In modern C++, coroutines have become an increasingly popular feature that allows developers to write asynchronous code in a more intuitive and readable way. One area where coroutines can be particularly beneficial is data aggregation, where we need to collect and aggregate data from multiple sources concurrently. In this blog post, we will explore how coroutines can be used for efficient and scalable data aggregation in C++.
Understanding Coroutines
Coroutines in C++ are implemented using the co_await
keyword and the std::coroutine
library. They allow for suspension and resumption of execution, making it easier to handle complex asynchronous tasks. By using coroutines, we can write code in a sequential manner, even though the underlying tasks might execute concurrently.
Scenario: Aggregating Data from Multiple Sources
Let’s consider a scenario where we need to retrieve data from multiple sources, such as APIs or databases, and aggregate it into a single result. Traditionally, this could involve writing callback-based code or manually handling threads and synchronization. However, with coroutines, we can simplify this process significantly.
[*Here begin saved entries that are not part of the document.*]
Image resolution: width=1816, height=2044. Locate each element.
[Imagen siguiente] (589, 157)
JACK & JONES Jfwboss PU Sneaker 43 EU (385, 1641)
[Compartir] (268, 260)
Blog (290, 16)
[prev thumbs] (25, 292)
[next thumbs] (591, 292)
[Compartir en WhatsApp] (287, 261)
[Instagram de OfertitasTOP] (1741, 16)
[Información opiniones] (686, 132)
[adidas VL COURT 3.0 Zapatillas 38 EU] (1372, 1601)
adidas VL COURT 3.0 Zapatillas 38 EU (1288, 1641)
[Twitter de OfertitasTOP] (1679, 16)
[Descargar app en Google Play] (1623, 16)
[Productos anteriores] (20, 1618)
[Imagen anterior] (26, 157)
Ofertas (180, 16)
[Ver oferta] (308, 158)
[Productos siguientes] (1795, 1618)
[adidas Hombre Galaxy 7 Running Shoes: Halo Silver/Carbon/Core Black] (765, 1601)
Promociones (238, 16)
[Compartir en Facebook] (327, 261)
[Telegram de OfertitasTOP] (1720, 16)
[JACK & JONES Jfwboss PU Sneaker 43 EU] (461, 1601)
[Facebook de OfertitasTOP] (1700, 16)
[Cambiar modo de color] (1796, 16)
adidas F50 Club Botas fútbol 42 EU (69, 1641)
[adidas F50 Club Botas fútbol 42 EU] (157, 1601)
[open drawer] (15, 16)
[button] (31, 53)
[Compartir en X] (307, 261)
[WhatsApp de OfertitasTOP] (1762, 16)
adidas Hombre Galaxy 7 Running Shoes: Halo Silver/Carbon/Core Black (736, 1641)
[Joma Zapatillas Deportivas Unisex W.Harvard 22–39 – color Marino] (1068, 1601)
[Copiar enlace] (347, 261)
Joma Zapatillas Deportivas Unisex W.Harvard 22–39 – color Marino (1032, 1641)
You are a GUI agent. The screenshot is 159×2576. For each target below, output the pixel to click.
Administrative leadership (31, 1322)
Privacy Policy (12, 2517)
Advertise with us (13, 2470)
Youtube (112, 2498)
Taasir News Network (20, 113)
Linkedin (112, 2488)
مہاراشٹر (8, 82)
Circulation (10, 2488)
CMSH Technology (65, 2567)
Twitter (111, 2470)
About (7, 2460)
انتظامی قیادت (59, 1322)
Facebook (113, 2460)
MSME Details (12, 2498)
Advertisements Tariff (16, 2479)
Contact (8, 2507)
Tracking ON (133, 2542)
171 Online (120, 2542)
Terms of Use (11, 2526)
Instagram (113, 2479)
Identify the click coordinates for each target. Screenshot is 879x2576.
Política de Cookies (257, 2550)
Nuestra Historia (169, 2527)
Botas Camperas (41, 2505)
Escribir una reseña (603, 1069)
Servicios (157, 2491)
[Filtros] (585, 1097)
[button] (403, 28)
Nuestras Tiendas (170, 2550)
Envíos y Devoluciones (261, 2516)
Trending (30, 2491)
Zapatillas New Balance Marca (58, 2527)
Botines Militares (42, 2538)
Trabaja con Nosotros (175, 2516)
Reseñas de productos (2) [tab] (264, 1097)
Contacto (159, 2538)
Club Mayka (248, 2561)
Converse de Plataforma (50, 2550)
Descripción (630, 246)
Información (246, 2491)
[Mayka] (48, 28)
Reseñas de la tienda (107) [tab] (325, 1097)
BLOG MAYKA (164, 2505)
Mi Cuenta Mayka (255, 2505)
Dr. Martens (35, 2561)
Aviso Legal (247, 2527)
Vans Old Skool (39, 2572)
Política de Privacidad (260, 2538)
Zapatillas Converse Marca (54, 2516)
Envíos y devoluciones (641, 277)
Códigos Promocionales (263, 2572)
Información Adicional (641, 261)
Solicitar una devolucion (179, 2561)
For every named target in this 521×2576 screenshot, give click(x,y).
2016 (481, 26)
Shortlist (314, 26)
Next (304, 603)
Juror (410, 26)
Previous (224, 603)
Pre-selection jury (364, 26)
Implementing Coroutine-based Data Aggregation
To start, we define a coroutine function that retrieves data from a single source:
#include <iostream>
#include <experimental/coroutine>
#include <vector>
std::vector<int> fetchDataFromSource(int sourceId) {
// Simulate fetching data from source
std::vector<int> data;
for (int i = 0; i < 10; ++i) {
data.push_back(sourceId * 10 + i);
}
return data;
}
Next, we implement a coroutine-based data aggregator that uses the co_await
keyword to suspend execution until the data from each source is retrieved:
struct Aggregator {
struct promise_type {
Aggregator get_return_object() noexcept { return {}; }
std::experimental::suspend_never initial_suspend() noexcept { return {}; }
std::experimental::suspend_never final_suspend() noexcept { return {}; }
void unhandled_exception() noexcept {}
void return_void() noexcept {}
std::vector<int> result;
};
Aggregator() {}
std::experimental::suspend_always yield_value(std::vector<int> data) {
co_await std::experimental::suspend_always{};
co_return;
}
void resume() {
std::experimental::coroutine_handle<promise_type>::from_promise(handle_).resume();
}
std::experimental::coroutine_handle<promise_type> handle_;
};
Finally, we create a data aggregation function that uses the coroutine-based aggregator to retrieve data from multiple sources concurrently:
Aggregator dataAggregator() {
Aggregator::promise_type::result_type result;
Aggregator aggregator;
aggregator.handle_ = std::experimental::coroutine_handle<Aggregator::promise_type>::from_promise(aggregator.promise());
for (int i = 0; i < 5; ++i) {
std::vector<int> data = fetchDataFromSource(i);
co_await aggregator.yield_value(std::move(data));
}
aggregator.resume();
result = aggregator.handle_.promise().result;
co_return result;
}
Conclusion
By utilizing coroutines, we can simplify data aggregation in C++ and make our code more readable and maintainable. Coroutine-based data aggregation enables us to retrieve data from multiple sources concurrently, improving performance and scalability.
With the power of coroutines, developers can take advantage of modern C++ features to build efficient and scalable data aggregation solutions.